The question of taper relief Print
Written by Dr Eamonn Butler   
Tuesday, 30 October 2007
Now, here's a tough one. On the Downing Street website, the petition opposing the Chancellor's changes to Capital Gains Tax has accumulated over 15,000 signatures. "We the undersigned," it says "petition the Prime Minister to Keep the CGT taper relief as a major incentive to enterprise."

Humm. Normally I'm happy to sign any petition opposing anything that politicians do on the grounds that 99 percent of the time I'll be opposing rank stupidity. This one I'm not so sure about.

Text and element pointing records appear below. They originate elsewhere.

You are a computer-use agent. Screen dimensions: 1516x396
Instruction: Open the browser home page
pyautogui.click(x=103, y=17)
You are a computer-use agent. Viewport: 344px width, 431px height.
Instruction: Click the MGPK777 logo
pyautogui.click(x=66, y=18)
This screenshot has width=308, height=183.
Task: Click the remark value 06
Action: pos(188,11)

Yes, I'm appalled that thousands of people who have built up a small business and want to sell it and retire in peace will face a rise in their capital gains tax bill. Taper relief meant that up to now, they would pay only 10 percent on the value of the business they had built up: from April they will be paying 18 percent. Not quite a doubling, but an 80 percent rise.

But then, I'd like to see a flat rate of capital gains tax, just as I'd like to see a flat rate of income tax. The complexities of these taxes has led to avoidance and evasion, making investment less efficient, discouraging people from work, and causing the tax authorities to introduce even more complicated regulations and even more draconian penalties in order to try to make the tax bite as intended.

So in fact I'm against taper relief – I'd just like to see a single rate of capital gains tax. But I would do that by bringing the whole lot down to 10 percent. Or less.